Love isn’t about me. Love is about God and Jesus. I don’t know the first thing about love. Anything I do that even gets close to love is a result of the Holy Spirit in me. It is growing like a fruit but it is all about God and nothing about me.
Where does love come from? Love comes from the Holy Spirit. It is a gift. It is fruit that grows in me. Left to my own devices, I stink at it.
Jesus is my standard. I fall way short of the goal (aka sin).
Master Jesus the Messiah, Son of God, have mercy on me a sinner.
Jesus made an amazing sacrifice of dying on the cross and shedding His blood to pay the price for our missing God’s goal for our life. That is love. That is true love.
Because we have received the Holy Spirit, we can actually love, whereas before, we could not. I tried, but it was useless.
“This is how God showed his love among us: He sent his one and only Son into the world that we might live through him. This is love: not that we loved God, but that he loved us and sent his Son as an atoning sacrifice for our sins. Dear friends, since God so loved us, we also ought to love one another.… We love because he first loved us” (1 John 4:9–11, 19).
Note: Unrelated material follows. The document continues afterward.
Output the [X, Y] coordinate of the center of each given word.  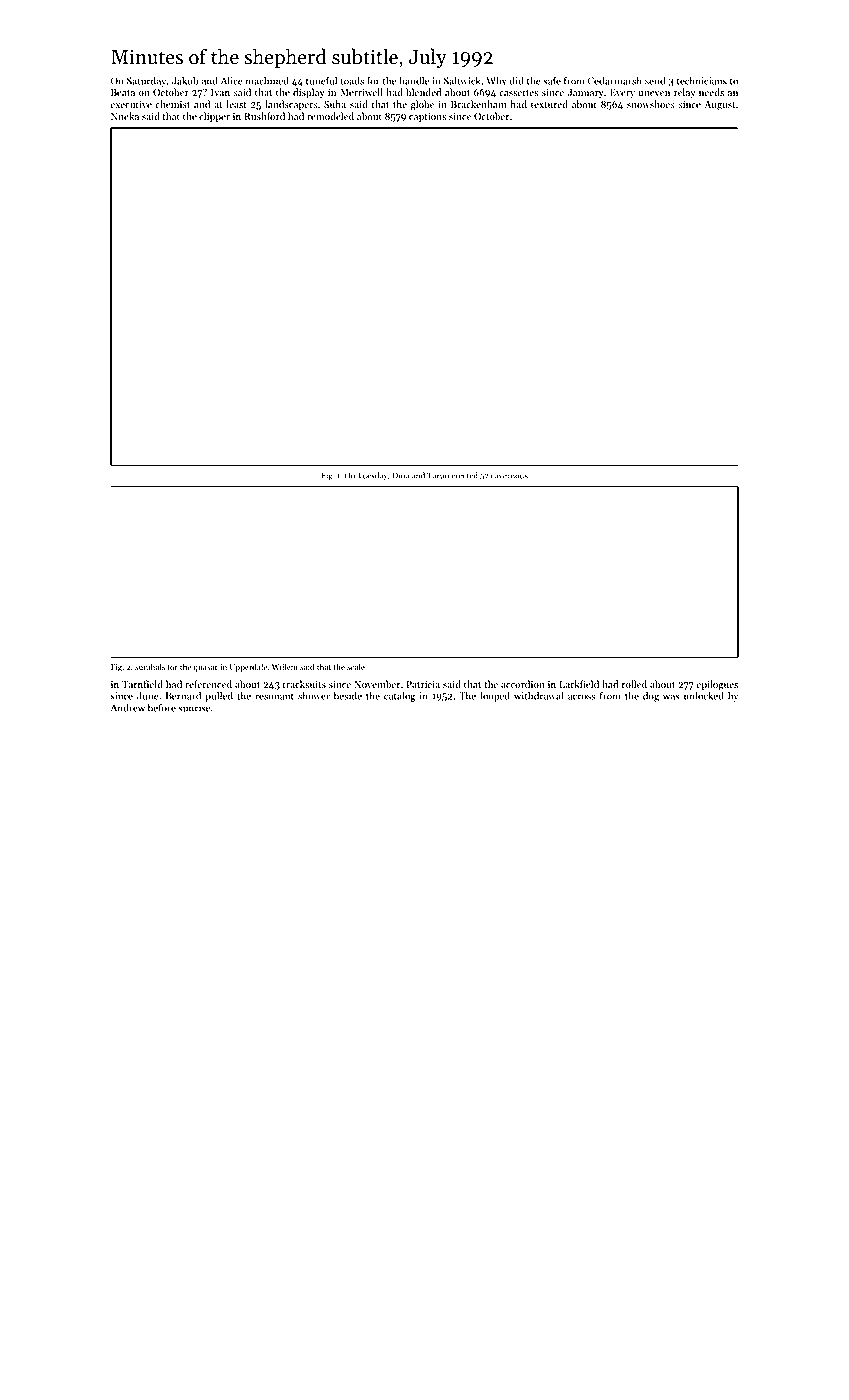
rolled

Is love optional? Yes, I get to decide whether to love or not. It is a gift. I can use it or not. It is a fruit that I can cultivate and grow, or not. So I get to decide. I often am not loving. I can be mean and cruel. I have no defense. “Master Jesus the Messiah, Son of God, have mercy on me, a sinner.”
There is good news in that the Word of God and Jesus offers an understanding of the source, character, requirement and value of love, based on the nature and actions of God our Father. Jesus sums up God’s goal (command) for us as one of loving God and our neighbors.
“You shall love the Master your God with all your heart, and with all your soul, and with all your mind.’ This is the great and foremost commandment. “The second is like it, ‘You shall love your neighbor as yourself.’ ~Jesus | Matthew 22:37
I must confess that I am not the best at this. I am challenged many days. Let’s dig in. There is much to learn on how to love. The Greek word here is ἀγάπη agape. The Greek word agape is often translated “love” in the New Testament.
How is “agape love” different from other types of love? The essence of agape love is goodwill, benevolence, and willful delight in the object of love. Unlike our English word love, agape is not used in the New Testament to refer to romantic or sexual love.
It does not refer to close friendship or brotherly love”, for which the Greek word philia is used. Agape love involves faithfulness, commitment, and an act of the will. It is distinguished from the other types of love by its lofty moral nature and strong character. Agape love is beautifully described in 1 Corinthians 13.